[GIVEN PROBLEM]: Reproduce the lines starting with the one that contains "Screen dimensions: 811x639" and ending with the one that contains "click(598, 272)", substituting "lifespring marker" for "lifespring icon". Leave everything else unchanged.

(Dataset rows)
━━━━━━━━━━

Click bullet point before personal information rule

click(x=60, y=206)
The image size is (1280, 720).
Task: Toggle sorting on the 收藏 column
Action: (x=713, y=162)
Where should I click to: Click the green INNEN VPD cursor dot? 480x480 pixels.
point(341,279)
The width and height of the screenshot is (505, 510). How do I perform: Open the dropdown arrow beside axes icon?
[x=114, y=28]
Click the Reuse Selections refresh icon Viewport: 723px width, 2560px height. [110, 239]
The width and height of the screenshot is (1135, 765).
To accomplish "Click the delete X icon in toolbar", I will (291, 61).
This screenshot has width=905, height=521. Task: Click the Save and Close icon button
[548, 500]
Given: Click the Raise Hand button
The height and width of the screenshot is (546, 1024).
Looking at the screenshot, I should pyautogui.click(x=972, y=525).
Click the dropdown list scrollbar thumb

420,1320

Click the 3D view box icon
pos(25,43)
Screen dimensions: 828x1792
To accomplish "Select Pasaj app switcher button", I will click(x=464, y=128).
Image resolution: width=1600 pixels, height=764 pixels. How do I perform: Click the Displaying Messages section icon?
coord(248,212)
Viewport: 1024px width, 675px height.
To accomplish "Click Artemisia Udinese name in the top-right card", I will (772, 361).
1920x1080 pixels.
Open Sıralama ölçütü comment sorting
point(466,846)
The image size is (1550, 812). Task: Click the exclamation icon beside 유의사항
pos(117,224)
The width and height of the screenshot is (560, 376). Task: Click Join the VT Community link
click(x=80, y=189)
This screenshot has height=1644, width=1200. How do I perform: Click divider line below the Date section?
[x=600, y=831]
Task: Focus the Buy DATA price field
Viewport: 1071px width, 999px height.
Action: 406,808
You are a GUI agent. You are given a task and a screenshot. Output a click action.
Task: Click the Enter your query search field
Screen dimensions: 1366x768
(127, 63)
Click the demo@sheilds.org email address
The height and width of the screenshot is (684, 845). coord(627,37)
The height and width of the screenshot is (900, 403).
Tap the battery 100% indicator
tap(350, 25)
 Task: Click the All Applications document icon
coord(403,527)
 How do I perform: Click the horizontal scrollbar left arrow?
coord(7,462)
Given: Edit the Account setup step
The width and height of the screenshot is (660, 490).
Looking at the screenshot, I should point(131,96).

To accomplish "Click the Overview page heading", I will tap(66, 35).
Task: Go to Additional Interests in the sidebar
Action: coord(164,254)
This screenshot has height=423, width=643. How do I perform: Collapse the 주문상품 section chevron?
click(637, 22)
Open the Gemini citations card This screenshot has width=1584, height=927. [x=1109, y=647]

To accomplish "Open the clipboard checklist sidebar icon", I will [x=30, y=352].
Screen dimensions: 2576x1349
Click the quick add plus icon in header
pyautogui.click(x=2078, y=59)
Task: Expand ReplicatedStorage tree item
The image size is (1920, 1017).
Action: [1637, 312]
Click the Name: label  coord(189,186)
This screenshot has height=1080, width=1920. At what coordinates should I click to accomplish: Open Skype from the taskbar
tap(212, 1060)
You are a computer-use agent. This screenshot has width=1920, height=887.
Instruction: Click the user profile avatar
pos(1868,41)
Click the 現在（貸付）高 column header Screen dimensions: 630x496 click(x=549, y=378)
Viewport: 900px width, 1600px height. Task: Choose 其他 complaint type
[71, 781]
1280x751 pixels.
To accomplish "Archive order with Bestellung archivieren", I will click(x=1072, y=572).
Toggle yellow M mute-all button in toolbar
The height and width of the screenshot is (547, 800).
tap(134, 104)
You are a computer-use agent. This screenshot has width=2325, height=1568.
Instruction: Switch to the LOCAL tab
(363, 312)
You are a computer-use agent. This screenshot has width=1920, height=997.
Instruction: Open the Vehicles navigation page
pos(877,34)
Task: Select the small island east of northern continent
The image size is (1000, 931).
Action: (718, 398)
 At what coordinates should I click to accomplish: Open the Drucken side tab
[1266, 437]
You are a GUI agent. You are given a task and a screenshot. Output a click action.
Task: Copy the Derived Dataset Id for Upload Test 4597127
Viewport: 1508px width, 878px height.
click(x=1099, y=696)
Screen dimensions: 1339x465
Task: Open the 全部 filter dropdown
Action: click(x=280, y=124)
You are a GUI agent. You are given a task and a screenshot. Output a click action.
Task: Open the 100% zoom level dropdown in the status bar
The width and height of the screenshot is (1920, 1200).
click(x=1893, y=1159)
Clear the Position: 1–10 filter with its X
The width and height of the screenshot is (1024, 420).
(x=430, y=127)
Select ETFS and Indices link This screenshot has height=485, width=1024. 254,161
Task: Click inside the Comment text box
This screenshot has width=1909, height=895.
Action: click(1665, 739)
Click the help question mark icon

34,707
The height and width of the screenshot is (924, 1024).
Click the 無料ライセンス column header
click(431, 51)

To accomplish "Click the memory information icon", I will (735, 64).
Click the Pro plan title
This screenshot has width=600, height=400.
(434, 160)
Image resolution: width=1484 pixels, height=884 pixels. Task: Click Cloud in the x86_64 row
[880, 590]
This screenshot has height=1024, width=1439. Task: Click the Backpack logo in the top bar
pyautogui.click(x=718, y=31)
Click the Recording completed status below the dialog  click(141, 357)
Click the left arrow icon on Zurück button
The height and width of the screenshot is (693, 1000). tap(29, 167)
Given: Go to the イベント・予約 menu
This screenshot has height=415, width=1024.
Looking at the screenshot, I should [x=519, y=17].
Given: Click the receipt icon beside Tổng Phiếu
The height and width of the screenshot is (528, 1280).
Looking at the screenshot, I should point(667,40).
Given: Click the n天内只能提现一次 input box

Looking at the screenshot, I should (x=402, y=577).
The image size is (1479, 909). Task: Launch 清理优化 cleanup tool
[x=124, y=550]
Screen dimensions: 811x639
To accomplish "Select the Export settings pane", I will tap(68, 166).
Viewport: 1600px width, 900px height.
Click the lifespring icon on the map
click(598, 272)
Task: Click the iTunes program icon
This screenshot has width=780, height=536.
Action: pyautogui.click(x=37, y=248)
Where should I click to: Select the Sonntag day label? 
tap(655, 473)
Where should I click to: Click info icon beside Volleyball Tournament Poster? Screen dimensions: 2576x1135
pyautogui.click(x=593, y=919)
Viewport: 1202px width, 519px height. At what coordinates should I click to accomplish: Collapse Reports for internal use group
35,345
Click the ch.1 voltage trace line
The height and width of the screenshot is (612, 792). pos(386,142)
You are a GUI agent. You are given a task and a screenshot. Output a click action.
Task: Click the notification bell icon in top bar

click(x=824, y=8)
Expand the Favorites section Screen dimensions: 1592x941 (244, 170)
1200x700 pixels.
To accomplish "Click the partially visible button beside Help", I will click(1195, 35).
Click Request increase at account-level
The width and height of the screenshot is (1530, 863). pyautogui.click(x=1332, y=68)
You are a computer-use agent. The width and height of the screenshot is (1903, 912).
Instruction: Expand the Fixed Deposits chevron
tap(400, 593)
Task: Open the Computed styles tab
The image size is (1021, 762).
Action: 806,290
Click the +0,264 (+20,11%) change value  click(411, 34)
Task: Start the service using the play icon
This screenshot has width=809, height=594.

━━━━━━━━━━

[COMPLETED TASK]:
Screen dimensions: 811x639
To accomplish "Select the Export settings pane", I will tap(68, 166).
Viewport: 1600px width, 900px height.
Click the lifespring marker on the map
click(598, 272)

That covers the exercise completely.